In many ways resident Phyllis Fryer is a pioneer among her neighbors. Phyllis is one of the charter residents who moved to Walnut Village when it debuted in 2009.
"We reserved our cottage before the community was built," Phyllis remembered. "We saw the artists' drawings and were excited about the village concept. More than a decade later, it's as wonderful as ever to live here."
In 2021, Phyllis was a catalyst for creating the community's butterfly garden, waystation and monarch haven, natural features that bring beauty and inspiration to many at the community.
Walnut Village's journey to building the garden and waystation began when Phyllis was looking for colorful plants to enhance her own patio garden. "I saw these yellow plants and I liked them," Phyllis said. "I had no idea what they were but I brought them home. Pretty soon, other residents commented on how butterflies were fluttering around my cottage. I later learned the plants I had chosen were milkweed, the food for monarchs."
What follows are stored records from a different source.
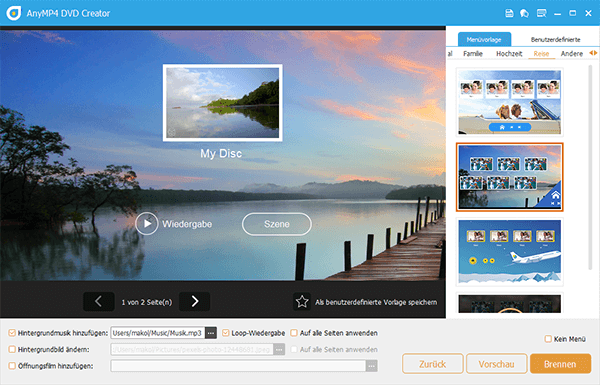Click the menu screen icon in title bar

click(x=541, y=13)
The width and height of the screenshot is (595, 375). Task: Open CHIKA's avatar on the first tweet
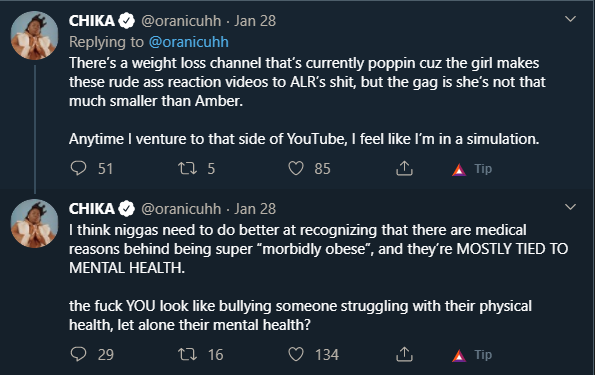click(34, 35)
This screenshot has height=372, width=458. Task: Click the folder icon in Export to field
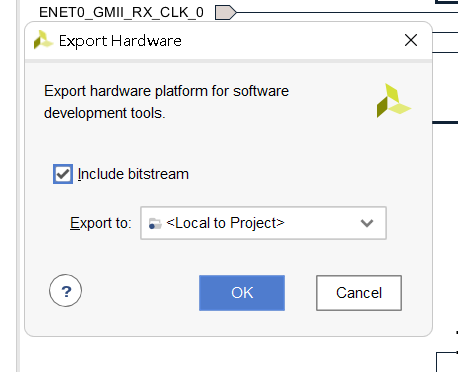point(155,223)
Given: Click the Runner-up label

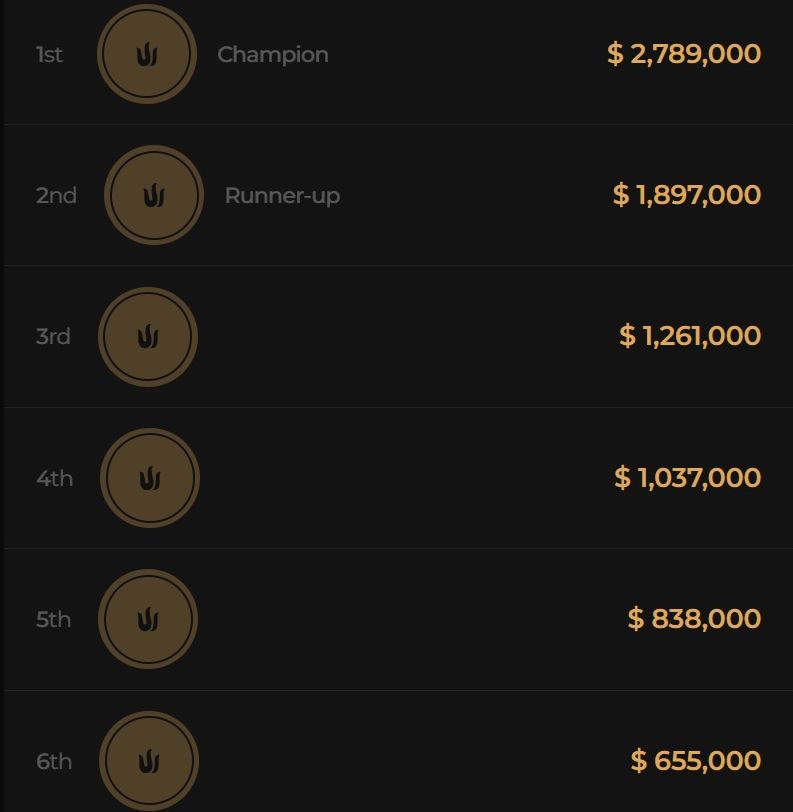Looking at the screenshot, I should coord(282,196).
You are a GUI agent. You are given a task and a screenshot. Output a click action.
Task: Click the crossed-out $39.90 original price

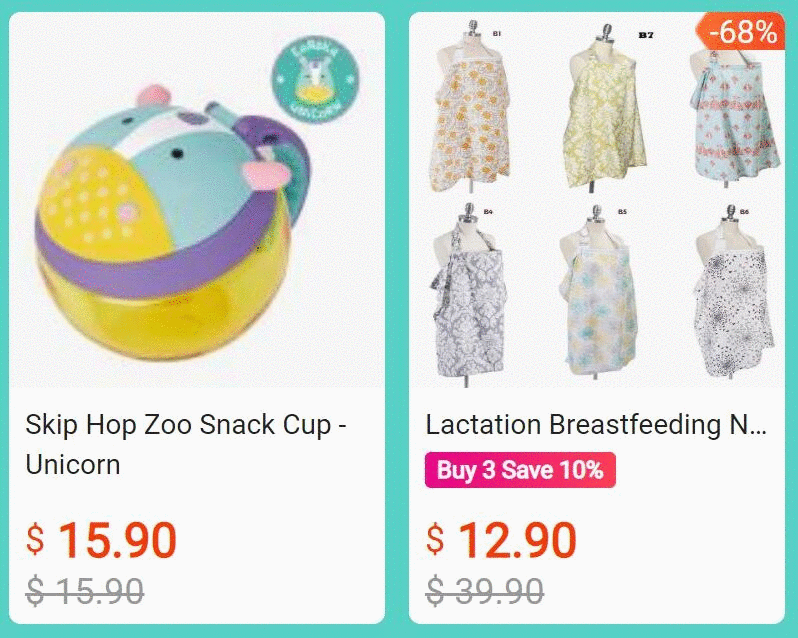click(x=484, y=591)
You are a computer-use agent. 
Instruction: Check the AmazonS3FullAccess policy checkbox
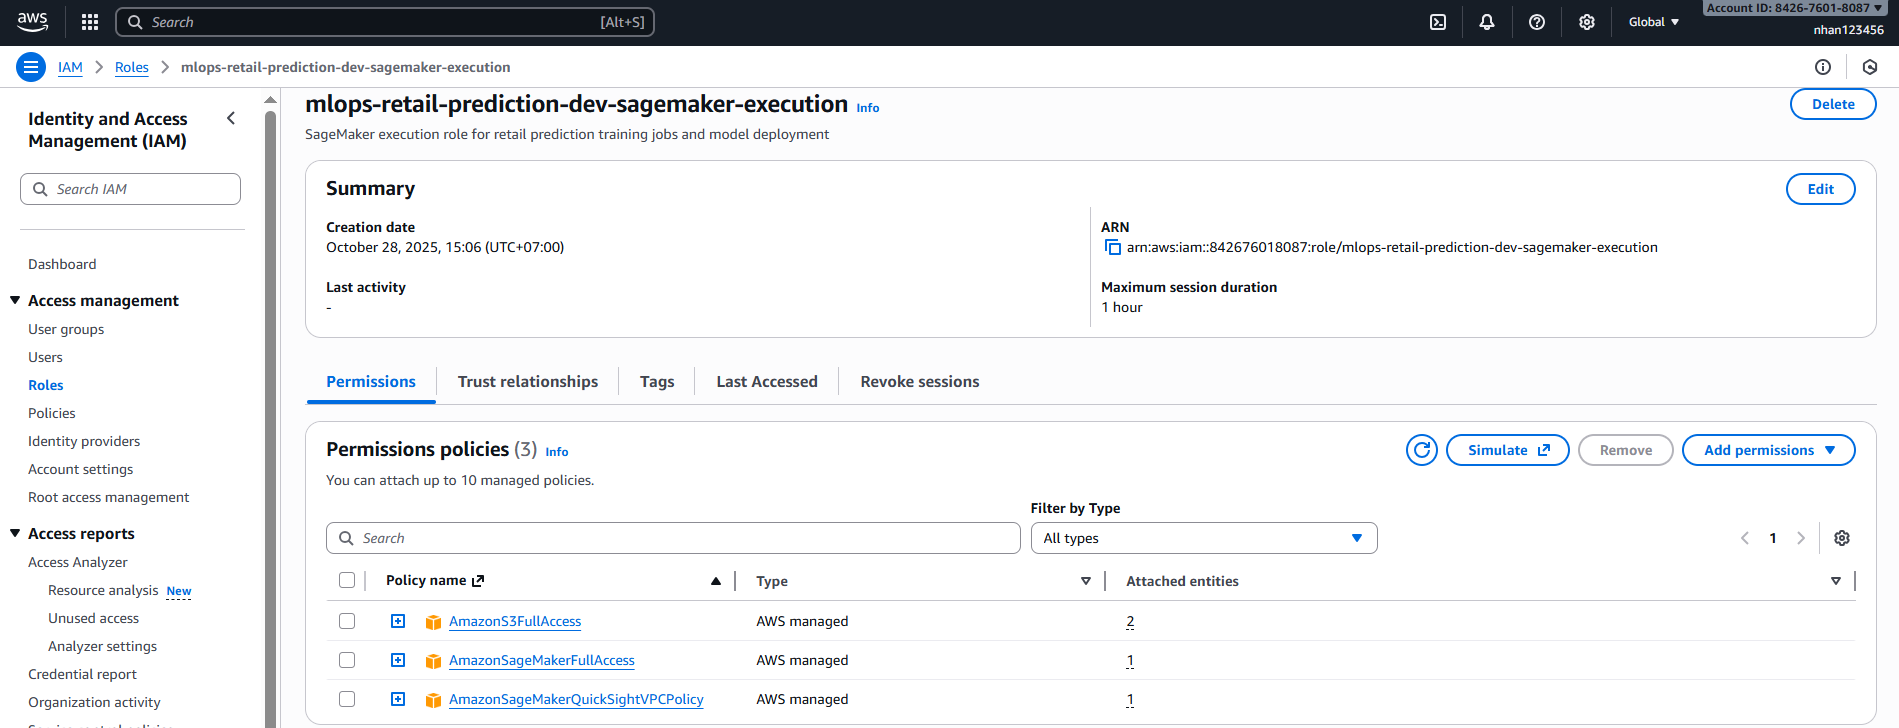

According to the Center for Biological Diversity, the monarch butterfly has been decreasing toward extinction due to threats from pesticides, development and global climate change. Over the last 20 years, monarch populations have fallen by more than 80%.
As more and more residents learned about the dwindling monarch population, they became enthusiastic about protecting it. Some purchased their own milkweed plants to grow in their cottage gardens and on their patios and balconies. They also approached Life Enrichment Director Judi Marsh about creating a community-sponsored butterfly garden and waystation.
"We are a resident driven community," Judi said. "Our serenity garden was the perfect spot to make their vision reality. It's always been a quiet place and during the spring and summer, the milkweed blooms and we get quite the monarch population." Other colorful, fragrant and flowering plants in the garden include azaleas, verbena, salvia and yarrows. Benches, chairs and tables make it the perfect haven for butterflies and humans alike.
The waystation serves as a habitat for monarchs to rest, breed, lay eggs, and get nectar during their migration and provides a source of food for caterpillars. It is certified by Monarch Watch, a non-profit, education, conservation and research organization.
Walnut Village has joined other Front Porch communities that have established gardens, meeting regularly on Zoom to discuss best practices for maintaining the gardens and to just talk butterflies.
"Butterflies are a deep and powerful representation of life," Judi said. "It's a perfect reflection of life here at Walnut Village - beautiful, vibrant and exciting."